WHAT IS REQUIRED: If a line in the records below holds the word "agent", copy it.

┄┄┄┄┄┄┄┄┄┄

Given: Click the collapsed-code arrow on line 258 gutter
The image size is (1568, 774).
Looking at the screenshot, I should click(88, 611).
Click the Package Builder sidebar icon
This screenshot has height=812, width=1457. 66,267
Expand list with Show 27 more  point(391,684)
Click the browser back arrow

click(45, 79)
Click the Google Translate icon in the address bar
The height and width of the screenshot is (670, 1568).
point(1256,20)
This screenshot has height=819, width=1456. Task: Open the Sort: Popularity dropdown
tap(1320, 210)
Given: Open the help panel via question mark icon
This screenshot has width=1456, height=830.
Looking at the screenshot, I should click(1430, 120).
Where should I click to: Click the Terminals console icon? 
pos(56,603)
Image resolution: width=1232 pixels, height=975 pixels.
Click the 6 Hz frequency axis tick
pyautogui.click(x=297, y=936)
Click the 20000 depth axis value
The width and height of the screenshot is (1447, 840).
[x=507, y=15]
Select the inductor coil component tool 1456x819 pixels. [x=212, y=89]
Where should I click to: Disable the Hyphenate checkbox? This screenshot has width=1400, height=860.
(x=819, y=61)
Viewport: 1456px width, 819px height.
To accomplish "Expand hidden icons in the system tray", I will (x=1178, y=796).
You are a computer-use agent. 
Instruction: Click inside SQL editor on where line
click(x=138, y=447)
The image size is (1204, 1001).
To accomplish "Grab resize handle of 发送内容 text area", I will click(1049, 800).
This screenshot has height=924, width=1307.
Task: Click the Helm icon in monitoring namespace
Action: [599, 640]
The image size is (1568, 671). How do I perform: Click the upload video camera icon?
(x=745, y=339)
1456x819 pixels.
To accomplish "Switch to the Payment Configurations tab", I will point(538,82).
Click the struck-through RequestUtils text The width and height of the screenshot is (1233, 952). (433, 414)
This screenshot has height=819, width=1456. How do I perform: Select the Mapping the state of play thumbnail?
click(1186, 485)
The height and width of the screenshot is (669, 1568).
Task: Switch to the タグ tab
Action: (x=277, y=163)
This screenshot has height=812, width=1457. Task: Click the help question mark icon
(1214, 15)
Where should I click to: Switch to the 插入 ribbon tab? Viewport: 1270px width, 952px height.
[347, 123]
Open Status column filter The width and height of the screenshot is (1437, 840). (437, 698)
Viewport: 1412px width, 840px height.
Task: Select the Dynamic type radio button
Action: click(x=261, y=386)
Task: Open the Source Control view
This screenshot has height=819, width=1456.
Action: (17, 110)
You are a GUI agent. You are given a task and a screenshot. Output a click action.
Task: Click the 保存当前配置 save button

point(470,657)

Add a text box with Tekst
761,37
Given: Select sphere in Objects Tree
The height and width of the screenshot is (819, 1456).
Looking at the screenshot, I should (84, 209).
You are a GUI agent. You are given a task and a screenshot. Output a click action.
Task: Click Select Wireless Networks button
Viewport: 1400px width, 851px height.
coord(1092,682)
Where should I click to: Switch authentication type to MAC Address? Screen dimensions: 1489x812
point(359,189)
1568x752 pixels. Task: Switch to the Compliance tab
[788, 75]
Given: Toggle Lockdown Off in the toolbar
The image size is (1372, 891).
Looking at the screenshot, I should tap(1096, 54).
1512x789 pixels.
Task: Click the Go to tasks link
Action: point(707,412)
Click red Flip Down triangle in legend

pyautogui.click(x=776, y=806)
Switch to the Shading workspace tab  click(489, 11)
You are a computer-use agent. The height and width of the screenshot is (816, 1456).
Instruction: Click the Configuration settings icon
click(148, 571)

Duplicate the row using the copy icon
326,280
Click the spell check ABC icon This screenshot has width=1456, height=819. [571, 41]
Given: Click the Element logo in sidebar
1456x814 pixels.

┄┄┄┄┄┄┄┄┄┄

FINAL ANSWER:
You are a computer-use agent. 
You are a GUI agent. You are given a task and a screenshot. Output a click action.
You are a GUI agent. You are given a task and a screenshot. Output a click action.
You are a computer-use agent. The height and width of the screenshot is (816, 1456).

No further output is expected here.